Un'influenza profonda sulla mia visione del mondo l'hanno avuta i libri di Carlos Castaneda. Mi hanno insegnato a vedere la realtà in modo diverso, come uno spazio di possibilità, in cui ognuno di noi crea il proprio destino attraverso scelte consapevoli. Non mi sono limitato a leggerli, ma ho vissuto e sperimentato quegli insegnamenti in prima persona.
Una notte, mentre praticavo il sogno lucido, ho fatto quello che Don Juan consigliava ai suoi allievi: ho guardato le mie mani. Ma ciò che vidi non furono le mie mani, bensì delle mani femminili, delicate, che tenevo tra le mie. Non potevo distinguere un volto, né una figura, ma sentivo chiaramente una presenza. Era l’energia di una persona che, dopo un breve periodo, sarebbe diventata mia moglie. In quel momento, nel sogno, ancora non sapevo che quell’episodio sarebbe stato molto più di un semplice gioco della mente.

CONSEGNA:
Cita fedelmente il passo del brano di partenza che comincia con "Un'influenza profonda sulla" e prosegue fino a "in prima persona.".

DATI FORNITI:
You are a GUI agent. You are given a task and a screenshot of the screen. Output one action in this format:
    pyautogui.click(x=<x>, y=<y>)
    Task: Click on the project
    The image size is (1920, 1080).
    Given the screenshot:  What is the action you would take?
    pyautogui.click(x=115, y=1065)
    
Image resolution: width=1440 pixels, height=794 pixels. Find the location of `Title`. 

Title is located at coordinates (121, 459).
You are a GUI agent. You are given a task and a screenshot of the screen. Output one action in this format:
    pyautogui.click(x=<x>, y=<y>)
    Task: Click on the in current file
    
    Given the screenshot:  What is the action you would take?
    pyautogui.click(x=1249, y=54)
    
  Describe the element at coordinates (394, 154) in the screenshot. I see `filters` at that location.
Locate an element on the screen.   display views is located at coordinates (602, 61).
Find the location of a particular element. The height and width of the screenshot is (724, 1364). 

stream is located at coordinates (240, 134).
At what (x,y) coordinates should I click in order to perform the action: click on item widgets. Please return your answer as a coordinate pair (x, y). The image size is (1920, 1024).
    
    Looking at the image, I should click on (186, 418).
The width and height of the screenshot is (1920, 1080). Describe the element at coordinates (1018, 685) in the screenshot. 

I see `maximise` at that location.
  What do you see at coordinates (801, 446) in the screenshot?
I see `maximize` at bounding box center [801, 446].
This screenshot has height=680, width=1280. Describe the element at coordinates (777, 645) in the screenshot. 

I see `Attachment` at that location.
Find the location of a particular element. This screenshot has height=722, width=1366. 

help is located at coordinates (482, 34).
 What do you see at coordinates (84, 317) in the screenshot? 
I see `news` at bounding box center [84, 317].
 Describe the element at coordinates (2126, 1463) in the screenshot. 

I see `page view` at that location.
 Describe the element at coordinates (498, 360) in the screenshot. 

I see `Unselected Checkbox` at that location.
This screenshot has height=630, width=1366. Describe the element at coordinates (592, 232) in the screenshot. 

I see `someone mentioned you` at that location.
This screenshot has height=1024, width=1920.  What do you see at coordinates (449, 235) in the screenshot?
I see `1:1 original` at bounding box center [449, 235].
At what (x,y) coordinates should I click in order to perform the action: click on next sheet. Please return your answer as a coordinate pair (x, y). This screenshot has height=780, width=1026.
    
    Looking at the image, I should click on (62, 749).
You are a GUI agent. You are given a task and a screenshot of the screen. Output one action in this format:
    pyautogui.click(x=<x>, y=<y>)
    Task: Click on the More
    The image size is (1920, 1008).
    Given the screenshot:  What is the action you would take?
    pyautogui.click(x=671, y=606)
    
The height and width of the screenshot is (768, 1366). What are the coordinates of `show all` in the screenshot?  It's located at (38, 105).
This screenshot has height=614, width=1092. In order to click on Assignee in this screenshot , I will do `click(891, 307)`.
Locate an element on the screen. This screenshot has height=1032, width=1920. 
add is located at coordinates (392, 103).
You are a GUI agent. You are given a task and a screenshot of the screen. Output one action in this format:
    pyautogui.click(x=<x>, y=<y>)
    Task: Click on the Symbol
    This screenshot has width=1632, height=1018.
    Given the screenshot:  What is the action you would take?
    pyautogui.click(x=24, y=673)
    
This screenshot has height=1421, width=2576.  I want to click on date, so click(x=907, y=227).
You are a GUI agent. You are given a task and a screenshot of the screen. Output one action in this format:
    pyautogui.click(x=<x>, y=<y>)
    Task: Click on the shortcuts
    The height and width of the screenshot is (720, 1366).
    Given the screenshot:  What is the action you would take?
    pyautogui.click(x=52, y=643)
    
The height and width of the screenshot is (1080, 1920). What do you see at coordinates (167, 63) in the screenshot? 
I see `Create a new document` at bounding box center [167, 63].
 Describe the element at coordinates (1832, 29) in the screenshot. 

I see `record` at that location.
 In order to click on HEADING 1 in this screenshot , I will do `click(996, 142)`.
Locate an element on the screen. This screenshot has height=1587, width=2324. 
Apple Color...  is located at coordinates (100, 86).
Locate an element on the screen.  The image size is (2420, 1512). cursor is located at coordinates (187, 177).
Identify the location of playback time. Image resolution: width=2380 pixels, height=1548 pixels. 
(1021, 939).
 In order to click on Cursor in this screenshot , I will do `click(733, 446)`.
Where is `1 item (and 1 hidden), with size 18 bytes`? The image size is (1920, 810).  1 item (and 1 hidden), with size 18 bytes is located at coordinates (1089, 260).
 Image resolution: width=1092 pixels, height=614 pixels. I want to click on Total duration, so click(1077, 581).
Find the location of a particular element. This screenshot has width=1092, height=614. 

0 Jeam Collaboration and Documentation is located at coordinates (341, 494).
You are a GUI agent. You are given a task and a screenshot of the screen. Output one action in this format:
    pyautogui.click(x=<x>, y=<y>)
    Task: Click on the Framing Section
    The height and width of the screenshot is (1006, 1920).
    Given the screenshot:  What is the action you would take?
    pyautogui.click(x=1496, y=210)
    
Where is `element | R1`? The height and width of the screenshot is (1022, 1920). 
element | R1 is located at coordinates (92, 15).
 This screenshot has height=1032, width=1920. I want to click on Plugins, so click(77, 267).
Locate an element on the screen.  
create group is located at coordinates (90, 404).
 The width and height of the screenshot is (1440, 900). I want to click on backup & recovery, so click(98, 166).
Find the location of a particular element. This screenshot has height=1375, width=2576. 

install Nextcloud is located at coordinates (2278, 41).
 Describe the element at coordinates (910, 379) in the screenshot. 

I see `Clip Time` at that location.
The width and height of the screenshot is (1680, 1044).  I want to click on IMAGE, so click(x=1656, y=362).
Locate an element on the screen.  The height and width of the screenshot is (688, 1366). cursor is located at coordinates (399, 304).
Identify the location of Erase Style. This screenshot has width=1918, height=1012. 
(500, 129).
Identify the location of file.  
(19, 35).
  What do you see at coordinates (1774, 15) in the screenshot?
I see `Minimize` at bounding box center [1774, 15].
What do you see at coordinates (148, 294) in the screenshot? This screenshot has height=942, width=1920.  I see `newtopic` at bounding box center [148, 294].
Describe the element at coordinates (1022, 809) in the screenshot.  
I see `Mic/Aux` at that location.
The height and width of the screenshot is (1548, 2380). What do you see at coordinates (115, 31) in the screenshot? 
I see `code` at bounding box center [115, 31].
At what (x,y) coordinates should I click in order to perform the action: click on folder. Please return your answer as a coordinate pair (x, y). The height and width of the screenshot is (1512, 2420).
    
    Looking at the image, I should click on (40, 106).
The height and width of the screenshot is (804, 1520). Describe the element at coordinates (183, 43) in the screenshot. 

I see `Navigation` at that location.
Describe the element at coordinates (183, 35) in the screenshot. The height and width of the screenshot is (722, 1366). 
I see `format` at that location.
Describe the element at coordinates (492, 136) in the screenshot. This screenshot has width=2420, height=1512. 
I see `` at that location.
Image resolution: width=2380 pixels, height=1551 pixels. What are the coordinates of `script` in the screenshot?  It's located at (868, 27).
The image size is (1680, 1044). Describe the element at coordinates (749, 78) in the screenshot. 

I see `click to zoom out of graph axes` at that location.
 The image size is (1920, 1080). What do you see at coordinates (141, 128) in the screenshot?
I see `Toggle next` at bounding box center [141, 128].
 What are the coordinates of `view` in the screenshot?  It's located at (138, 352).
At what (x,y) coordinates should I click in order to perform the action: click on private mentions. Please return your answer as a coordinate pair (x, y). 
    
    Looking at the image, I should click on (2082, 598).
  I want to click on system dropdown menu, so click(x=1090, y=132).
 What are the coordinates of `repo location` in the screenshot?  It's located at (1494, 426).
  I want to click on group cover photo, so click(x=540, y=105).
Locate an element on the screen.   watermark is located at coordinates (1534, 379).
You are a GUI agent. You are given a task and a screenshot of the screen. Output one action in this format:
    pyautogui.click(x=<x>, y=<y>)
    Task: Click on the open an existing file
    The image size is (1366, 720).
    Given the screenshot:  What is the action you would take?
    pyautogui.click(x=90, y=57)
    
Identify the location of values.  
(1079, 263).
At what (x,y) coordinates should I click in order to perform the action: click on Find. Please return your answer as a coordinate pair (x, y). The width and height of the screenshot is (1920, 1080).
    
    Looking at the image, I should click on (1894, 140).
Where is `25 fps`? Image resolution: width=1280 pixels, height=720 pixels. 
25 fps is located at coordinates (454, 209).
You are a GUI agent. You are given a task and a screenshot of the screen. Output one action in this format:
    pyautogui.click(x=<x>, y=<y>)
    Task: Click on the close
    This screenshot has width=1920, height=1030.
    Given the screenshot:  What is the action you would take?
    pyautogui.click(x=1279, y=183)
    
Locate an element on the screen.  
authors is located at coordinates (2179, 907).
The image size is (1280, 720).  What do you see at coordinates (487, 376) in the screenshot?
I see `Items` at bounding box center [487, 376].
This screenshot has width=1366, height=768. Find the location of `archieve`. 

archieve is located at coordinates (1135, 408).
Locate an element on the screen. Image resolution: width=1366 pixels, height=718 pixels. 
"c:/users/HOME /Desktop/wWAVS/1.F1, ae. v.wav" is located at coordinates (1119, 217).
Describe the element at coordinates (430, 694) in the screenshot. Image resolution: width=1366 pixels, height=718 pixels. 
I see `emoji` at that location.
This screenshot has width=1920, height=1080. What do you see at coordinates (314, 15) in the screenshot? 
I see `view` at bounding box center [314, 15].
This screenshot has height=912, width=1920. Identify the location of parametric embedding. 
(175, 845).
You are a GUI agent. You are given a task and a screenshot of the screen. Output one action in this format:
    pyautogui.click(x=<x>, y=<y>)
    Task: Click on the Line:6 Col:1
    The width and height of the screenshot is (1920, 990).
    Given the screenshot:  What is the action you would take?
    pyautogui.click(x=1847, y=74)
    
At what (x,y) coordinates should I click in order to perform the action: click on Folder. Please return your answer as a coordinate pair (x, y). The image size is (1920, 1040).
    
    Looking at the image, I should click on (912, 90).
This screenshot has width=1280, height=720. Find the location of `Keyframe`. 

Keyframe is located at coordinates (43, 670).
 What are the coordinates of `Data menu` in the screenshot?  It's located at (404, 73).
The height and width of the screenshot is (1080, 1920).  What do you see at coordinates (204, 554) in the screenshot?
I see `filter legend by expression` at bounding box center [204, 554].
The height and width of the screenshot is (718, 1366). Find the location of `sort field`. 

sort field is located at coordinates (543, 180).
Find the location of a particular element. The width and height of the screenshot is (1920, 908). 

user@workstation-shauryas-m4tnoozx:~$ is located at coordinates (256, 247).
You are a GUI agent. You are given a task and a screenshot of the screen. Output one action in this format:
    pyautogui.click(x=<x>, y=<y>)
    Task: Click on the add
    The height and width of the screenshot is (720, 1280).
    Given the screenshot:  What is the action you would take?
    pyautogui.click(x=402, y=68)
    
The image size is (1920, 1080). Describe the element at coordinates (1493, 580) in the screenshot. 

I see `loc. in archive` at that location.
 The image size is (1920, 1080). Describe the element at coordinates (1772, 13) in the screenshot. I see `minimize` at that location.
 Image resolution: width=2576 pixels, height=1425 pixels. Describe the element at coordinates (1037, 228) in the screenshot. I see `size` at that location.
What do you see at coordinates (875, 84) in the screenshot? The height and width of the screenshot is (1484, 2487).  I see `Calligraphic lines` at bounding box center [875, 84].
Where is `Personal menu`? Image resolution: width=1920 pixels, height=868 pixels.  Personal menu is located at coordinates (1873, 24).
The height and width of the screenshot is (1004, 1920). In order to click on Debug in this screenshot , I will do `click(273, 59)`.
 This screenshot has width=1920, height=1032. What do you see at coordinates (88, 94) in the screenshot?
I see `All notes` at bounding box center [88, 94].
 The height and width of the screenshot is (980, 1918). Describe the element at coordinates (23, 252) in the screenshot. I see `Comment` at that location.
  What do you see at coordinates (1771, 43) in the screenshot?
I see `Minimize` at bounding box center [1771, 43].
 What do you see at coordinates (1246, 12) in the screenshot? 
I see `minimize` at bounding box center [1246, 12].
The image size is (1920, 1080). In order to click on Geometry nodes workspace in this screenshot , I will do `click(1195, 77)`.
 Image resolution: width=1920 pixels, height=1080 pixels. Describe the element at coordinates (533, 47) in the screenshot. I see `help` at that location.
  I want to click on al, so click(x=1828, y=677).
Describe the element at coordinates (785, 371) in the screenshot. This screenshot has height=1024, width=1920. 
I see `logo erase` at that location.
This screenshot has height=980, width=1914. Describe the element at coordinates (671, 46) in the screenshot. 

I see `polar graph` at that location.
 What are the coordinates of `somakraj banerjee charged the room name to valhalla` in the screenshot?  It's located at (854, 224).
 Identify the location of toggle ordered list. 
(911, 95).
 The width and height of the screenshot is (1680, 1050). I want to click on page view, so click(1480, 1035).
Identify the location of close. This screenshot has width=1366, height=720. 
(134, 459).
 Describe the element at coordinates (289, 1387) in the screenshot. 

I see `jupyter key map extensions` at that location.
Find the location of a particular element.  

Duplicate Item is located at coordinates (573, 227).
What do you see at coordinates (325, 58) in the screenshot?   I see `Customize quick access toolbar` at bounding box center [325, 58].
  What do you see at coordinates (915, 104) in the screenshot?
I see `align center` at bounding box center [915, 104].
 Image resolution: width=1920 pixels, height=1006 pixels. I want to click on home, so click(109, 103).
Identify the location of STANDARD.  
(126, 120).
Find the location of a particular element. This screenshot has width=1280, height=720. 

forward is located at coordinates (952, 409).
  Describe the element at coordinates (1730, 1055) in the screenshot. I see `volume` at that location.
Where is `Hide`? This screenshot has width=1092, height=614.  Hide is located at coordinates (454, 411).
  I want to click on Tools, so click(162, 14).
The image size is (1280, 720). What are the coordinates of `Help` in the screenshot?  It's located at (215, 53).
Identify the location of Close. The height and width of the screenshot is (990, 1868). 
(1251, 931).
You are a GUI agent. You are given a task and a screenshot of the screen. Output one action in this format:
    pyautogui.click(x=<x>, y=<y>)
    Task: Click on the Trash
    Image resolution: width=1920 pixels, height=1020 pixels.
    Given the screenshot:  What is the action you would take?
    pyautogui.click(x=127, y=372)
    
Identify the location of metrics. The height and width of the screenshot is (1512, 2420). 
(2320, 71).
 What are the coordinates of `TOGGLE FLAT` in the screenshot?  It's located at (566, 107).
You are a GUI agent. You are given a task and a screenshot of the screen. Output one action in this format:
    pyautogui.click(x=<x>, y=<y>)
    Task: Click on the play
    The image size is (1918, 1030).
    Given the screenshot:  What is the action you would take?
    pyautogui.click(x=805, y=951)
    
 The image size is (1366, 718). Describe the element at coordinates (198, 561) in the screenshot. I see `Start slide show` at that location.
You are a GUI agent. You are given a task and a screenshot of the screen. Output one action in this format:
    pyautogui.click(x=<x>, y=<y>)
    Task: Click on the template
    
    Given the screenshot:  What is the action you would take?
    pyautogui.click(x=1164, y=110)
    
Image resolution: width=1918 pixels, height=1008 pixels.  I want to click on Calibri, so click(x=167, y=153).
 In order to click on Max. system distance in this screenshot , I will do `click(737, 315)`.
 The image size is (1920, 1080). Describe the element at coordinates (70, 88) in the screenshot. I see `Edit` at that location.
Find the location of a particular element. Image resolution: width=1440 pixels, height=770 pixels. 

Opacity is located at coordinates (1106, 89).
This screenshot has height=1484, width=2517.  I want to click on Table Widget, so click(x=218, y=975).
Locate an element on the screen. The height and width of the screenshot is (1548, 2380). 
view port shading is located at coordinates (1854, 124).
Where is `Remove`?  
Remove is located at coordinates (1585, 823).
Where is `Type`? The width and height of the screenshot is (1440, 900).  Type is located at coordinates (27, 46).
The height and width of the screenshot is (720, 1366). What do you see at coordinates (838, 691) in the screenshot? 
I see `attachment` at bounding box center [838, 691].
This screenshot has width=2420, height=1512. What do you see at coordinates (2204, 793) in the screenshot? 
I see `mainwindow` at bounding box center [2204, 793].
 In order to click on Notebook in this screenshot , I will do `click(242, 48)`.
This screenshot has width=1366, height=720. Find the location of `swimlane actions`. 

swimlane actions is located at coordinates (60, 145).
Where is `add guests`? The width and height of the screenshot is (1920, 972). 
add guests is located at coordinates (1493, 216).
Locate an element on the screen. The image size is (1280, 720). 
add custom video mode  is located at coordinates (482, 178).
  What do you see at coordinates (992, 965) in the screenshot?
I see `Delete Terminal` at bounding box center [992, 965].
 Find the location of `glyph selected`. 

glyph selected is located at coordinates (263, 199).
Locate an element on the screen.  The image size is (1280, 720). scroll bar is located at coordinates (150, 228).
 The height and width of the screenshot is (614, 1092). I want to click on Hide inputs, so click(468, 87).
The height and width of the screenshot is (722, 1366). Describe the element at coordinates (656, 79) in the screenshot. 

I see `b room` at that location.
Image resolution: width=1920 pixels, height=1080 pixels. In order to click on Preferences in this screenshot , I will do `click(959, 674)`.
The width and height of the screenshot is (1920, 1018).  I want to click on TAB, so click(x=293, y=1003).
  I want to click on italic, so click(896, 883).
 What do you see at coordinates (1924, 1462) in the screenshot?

RISULTATO:
Un'influenza profonda sulla mia visione del mondo l'hanno avuta i libri di Carlos Castaneda. Mi hanno insegnato a vedere la realtà in modo diverso, come uno spazio di possibilità, in cui ognuno di noi crea il proprio destino attraverso scelte consapevoli. Non mi sono limitato a leggerli, ma ho vissuto e sperimentato quegli insegnamenti in prima persona.